I have had this problem too! You aren't the only one. Mine has done it twice, once while laying around and also while in my pocket. And I had plenty of battery.
_Posted via Mobile Device_


----------



## evilamc (Sep 22, 2011)

Hm maybe if I find time I'll go by apple store. Says online on their sites it's not good to use it under 32 and it will shut off if it's too cold for it  trying to find a case or something to put it in lol!
_Posted via Mobile Device_


----------



## evilamc (Sep 22, 2011)

Kaitlyn is yours jailbroke by chance? I think it's gotten worse ever since I jailbroke it...love having my phone jailbroke but can't have a dead phone on trails...maybe I'll restore it back to factory settings and not jailbreak it and see if it does better
_Posted via Mobile Device_


----------



## waresbear (Jun 18, 2011)

I know the iphone gives you warning when it's too hot and it's about shut down, never had that for cold weather. The apple dealer guy did say the cold was fine for the battery (forgetting it in the car overnight in the winter), but he didn't say anything about the actual iphone's operation.


----------



## kaitlynbowles (Sep 30, 2013)

No, mine isn't jail broke.
_Posted via Mobile Device_


----------



## jamesqf (Oct 5, 2009)

Keep it next to your skin except when you're actually using it. Cold won't hurt most batteries, but it does reduce the amount of power they put out - basic chemistry: everything goes slower in the cold.


----------



## AQHA13 (Apr 19, 2017)

Mine does this all the time! At first I thought my phone was going kaput but after some looking on the internet I found that other people have the same issue. If the temp is mildly cold keeping it in my pocket will work. But on days where its well below freezing the only thing that works for me is to stick it in my bra, right against my body. This keeps it warm enough that I can pull it out and snap some pictures before it gets cold enough to turn off.


----------



## Roux (Aug 23, 2013)

I live where it gets really hot and have had it shut down due to hot temps but I haven't run into cold temps being an issue yet. 

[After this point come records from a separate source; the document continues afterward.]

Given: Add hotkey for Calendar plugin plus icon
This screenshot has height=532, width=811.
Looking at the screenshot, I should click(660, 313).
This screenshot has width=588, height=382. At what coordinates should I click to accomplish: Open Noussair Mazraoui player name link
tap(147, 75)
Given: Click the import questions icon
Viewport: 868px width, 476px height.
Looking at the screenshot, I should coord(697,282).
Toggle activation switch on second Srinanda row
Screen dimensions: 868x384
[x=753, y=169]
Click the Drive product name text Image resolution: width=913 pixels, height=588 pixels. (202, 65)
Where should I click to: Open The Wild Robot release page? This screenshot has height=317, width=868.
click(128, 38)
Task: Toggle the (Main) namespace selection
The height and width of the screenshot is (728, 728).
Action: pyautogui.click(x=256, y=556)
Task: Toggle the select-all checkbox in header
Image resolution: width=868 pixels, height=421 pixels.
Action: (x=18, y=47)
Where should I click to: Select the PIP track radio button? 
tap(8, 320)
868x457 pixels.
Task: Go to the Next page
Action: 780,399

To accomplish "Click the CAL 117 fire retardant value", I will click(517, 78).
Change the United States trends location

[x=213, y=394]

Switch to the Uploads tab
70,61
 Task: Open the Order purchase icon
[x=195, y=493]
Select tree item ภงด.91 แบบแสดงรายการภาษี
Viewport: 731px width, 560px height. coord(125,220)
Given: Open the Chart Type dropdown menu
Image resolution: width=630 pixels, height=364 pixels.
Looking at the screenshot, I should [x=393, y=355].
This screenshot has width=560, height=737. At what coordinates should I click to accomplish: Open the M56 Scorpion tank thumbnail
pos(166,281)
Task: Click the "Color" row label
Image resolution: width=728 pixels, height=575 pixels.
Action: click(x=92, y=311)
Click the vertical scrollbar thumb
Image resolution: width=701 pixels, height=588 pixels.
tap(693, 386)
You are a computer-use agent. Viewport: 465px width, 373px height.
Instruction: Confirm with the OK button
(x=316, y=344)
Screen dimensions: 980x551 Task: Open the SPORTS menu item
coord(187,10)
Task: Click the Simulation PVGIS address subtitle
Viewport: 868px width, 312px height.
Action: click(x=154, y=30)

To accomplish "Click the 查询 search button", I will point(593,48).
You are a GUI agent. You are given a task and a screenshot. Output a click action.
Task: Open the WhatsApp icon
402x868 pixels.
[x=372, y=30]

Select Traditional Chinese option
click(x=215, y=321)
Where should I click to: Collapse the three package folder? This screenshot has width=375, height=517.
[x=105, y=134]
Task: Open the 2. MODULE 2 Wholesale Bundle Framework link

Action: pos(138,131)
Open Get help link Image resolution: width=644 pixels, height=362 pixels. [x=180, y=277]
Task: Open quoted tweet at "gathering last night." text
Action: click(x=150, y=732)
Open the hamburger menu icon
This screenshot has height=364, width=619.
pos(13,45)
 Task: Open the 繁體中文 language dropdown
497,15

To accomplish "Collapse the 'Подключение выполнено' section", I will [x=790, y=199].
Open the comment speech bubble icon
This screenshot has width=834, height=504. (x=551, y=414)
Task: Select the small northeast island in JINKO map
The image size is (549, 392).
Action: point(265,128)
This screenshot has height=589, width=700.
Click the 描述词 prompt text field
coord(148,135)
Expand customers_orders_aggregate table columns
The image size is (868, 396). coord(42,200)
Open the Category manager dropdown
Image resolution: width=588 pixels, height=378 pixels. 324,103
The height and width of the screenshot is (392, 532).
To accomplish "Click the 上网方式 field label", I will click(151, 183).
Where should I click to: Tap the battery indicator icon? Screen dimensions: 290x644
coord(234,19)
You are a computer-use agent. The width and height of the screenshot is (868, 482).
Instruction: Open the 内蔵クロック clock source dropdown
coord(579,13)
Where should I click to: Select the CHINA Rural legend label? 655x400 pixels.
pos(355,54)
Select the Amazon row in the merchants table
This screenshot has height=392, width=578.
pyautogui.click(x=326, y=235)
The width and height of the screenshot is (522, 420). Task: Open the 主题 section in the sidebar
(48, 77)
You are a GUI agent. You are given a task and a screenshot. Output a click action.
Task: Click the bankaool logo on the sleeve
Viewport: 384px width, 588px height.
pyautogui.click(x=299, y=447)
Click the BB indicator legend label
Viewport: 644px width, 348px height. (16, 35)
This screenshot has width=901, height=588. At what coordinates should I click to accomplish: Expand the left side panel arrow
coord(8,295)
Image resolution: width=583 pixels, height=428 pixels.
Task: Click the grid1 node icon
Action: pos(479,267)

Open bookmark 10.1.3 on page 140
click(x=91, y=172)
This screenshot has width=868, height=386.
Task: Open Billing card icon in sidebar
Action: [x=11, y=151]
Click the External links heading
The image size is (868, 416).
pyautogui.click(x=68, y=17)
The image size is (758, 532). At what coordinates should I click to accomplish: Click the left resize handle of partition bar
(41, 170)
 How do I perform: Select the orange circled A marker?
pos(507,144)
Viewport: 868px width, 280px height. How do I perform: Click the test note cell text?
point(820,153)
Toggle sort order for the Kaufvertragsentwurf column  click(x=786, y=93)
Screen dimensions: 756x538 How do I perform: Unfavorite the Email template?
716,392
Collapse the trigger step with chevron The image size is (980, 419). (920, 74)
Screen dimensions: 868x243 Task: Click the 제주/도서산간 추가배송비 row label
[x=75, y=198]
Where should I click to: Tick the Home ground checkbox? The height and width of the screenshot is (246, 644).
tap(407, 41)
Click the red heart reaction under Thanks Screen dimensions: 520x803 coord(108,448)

Sorry though, thats a drag!


----------



## evilamc (Sep 22, 2011)

Ha yeah. I'll just try using my inside coat pocket maybe. My bf's Samsung never dies in cold, take my phone out and it does  I may get battery checked still though. Ugh apple stores so far away lol!
_Posted via Mobile Device_


----------



## evilamc (Sep 22, 2011)

Ohhh in the bra is a good idea!!! Lol! Luckily I've been riding alone so no one will think I'm crazy! Ya I searched the internet too and found lots of people have the problem but no ways to help fix it  my iPhone needs a snuggie
_Posted via Mobile Device_


----------



## bkylem (Sep 21, 2013)

waresbear said:


> I know the iphone gives you warning when it's too hot and it's about shut down, never had that for cold weather. The apple dealer guy did say the cold was fine for the battery (forgetting it in the car overnight in the winter), but he didn't say anything about the actual iphone's operation.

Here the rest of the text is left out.